Excerpts from a dataset
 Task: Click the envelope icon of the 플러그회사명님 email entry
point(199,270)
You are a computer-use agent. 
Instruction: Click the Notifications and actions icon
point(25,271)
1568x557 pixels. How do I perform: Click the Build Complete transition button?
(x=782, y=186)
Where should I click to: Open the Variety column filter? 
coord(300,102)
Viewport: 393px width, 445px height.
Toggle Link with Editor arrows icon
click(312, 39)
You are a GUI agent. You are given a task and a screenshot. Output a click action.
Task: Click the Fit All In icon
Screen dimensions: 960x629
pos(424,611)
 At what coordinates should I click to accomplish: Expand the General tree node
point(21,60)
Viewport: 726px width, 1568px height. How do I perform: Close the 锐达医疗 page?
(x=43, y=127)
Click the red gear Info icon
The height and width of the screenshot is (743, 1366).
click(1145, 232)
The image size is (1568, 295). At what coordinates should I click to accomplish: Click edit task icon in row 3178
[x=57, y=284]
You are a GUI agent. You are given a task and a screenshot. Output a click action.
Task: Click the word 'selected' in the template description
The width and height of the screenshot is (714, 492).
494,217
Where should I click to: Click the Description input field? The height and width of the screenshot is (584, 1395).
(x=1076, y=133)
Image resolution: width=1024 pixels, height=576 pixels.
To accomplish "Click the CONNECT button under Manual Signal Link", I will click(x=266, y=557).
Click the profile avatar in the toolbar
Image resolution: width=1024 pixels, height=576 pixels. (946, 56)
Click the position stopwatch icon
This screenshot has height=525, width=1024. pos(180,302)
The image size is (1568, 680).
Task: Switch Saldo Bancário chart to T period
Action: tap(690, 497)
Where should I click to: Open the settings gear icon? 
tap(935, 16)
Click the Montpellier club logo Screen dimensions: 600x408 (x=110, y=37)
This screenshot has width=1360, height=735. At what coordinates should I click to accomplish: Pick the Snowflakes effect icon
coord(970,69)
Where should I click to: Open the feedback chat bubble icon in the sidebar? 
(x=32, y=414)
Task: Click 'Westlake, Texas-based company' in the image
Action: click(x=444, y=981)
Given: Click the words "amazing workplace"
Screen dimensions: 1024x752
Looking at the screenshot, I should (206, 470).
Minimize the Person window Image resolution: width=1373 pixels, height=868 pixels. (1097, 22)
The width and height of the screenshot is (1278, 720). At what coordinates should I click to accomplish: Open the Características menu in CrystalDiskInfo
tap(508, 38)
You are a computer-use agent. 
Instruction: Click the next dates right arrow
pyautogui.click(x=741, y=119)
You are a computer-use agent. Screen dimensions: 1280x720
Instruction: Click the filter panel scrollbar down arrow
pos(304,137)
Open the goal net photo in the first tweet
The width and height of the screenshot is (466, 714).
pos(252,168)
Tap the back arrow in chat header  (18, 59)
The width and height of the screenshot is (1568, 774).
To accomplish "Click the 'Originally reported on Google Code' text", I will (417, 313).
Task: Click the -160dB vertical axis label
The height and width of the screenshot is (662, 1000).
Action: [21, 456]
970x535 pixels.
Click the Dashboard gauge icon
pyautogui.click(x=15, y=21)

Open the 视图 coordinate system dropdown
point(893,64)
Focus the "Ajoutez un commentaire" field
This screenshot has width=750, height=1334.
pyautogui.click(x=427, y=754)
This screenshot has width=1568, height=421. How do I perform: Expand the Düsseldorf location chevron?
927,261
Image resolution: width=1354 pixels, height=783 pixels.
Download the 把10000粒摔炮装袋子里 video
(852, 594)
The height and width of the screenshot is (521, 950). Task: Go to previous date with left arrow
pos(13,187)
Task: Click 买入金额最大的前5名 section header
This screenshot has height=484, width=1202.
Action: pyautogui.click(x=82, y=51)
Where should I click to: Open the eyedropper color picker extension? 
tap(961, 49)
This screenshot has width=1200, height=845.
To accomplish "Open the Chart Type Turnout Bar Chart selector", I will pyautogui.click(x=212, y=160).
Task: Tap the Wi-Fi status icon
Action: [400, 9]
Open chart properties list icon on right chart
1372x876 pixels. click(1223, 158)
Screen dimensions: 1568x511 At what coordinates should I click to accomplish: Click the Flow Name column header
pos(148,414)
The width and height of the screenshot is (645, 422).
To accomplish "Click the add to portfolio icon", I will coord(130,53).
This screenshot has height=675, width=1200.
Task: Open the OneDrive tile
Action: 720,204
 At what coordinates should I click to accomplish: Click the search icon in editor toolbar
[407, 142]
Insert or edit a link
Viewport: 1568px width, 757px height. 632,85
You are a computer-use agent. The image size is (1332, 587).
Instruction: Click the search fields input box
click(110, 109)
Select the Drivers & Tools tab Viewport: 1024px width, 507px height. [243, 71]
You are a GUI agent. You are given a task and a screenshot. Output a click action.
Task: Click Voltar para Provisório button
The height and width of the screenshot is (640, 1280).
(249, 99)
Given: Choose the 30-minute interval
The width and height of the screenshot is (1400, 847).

THE PROBLEM: In the lines above, find the word "computer" and copy each line that contains it.

ANSWER:
You are a computer-use agent. 
You are a computer-use agent. 
You are a computer-use agent. Screen dimensions: 1280x720
You are a computer-use agent. The image size is (1332, 587).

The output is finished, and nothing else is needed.